======== 生データ

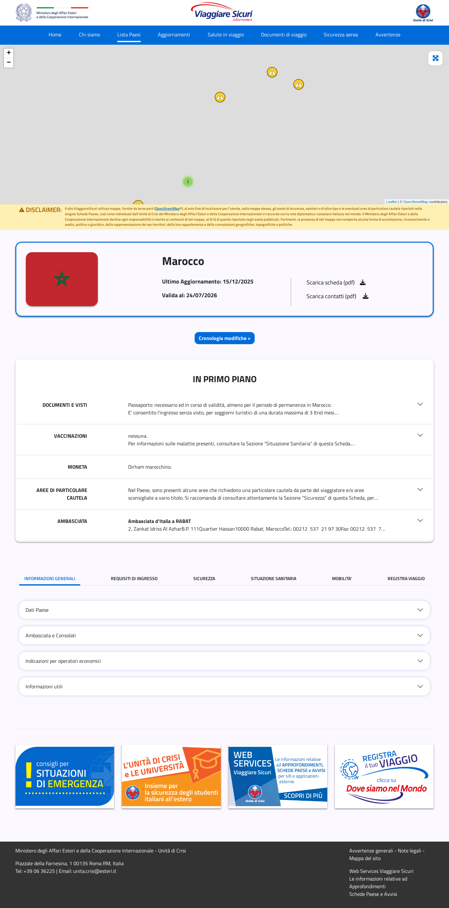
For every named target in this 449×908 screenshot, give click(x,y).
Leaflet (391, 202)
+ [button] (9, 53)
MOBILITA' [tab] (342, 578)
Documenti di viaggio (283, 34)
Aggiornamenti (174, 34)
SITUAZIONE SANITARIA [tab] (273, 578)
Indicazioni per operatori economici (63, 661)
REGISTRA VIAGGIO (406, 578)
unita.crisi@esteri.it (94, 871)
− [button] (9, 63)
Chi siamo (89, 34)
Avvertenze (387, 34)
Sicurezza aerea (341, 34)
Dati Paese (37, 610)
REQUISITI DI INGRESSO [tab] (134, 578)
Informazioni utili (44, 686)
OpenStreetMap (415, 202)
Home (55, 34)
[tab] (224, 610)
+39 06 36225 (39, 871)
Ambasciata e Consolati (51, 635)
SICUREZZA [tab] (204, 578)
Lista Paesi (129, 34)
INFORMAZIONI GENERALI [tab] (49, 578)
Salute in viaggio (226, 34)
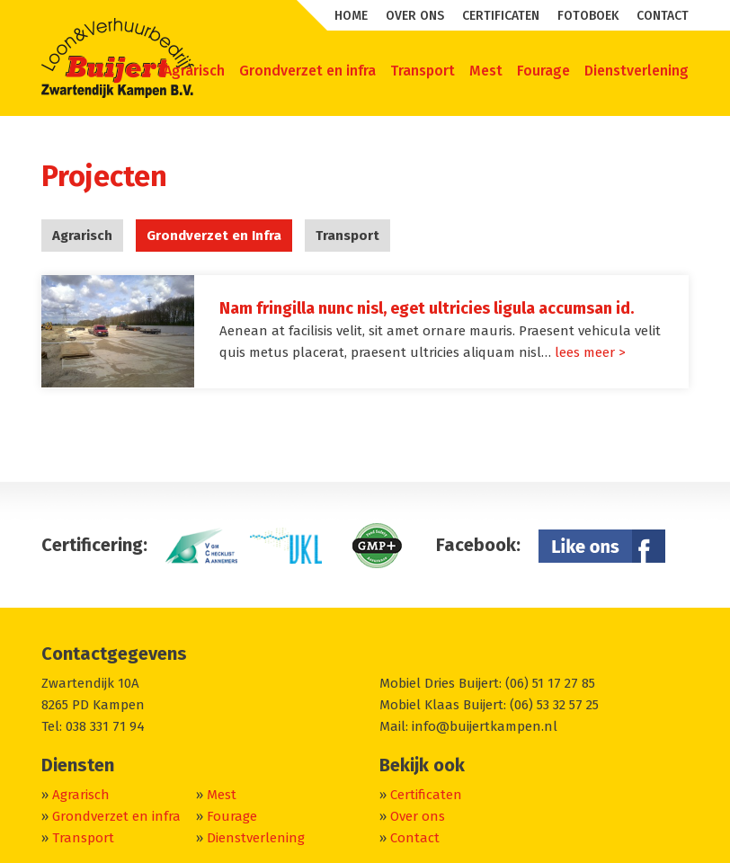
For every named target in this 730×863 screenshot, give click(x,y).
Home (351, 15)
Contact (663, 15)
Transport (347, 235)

================
======== 生データ

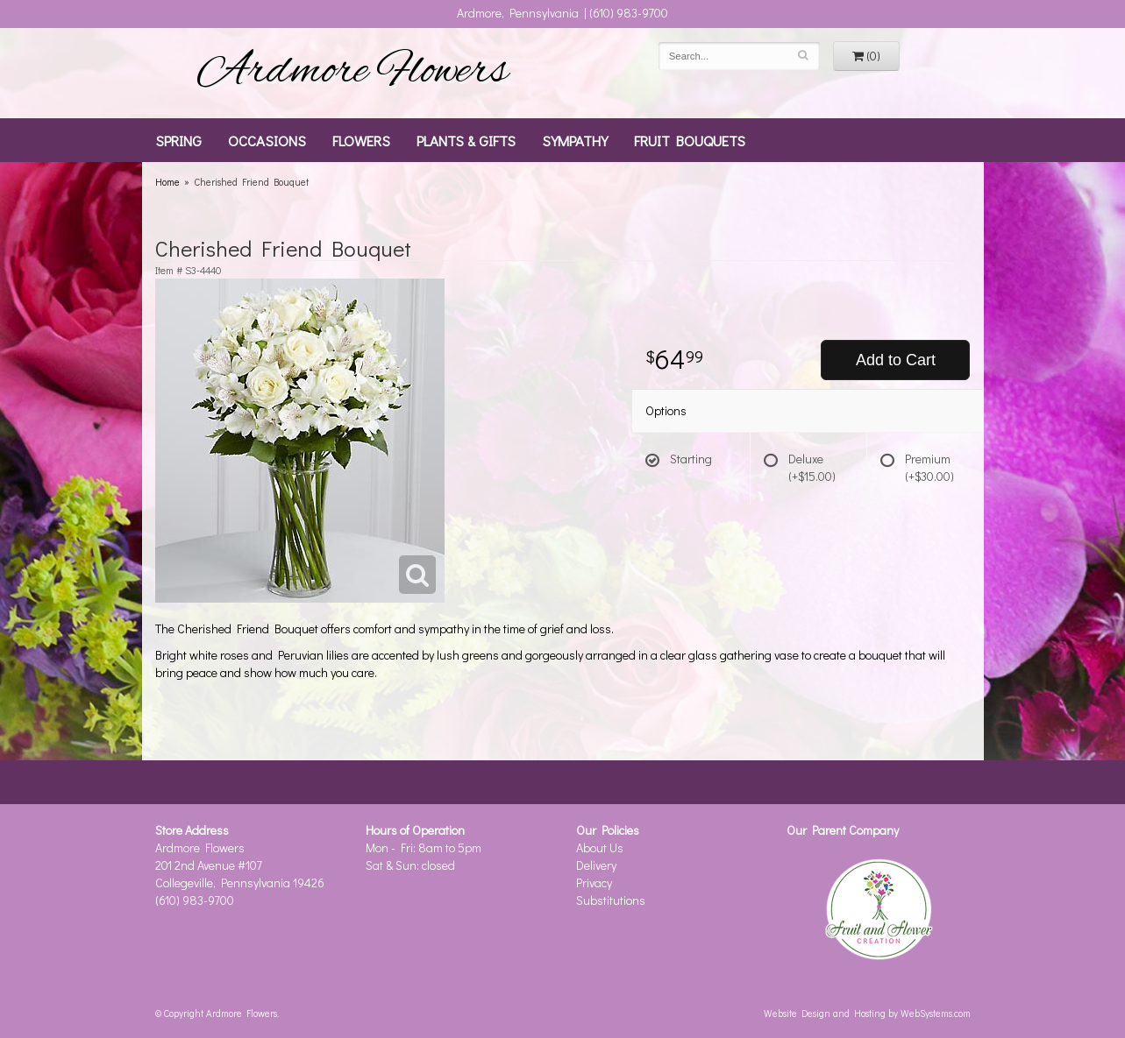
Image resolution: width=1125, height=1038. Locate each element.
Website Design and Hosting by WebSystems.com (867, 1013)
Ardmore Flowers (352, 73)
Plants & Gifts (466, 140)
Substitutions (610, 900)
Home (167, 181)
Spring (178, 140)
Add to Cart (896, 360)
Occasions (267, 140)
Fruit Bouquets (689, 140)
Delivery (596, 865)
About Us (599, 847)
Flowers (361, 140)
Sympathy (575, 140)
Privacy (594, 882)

================

一覧のうち、"Aggiornamenti (174, 34)"を含む行から始まり"Dati Paese (37, 610)"を含む行で終わる部分を、両端の行も含めて書き出してください。その際、"Avvertenze"を"Avvisi"に改め、それ以外は一切変更しないでください。

• 演習の解答:
Aggiornamenti (174, 34)
SITUAZIONE SANITARIA [tab] (273, 578)
Indicazioni per operatori economici (63, 661)
REGISTRA VIAGGIO (406, 578)
unita.crisi@esteri.it (94, 871)
− [button] (9, 63)
Chi siamo (89, 34)
Avvisi (387, 34)
Sicurezza aerea (341, 34)
Dati Paese (37, 610)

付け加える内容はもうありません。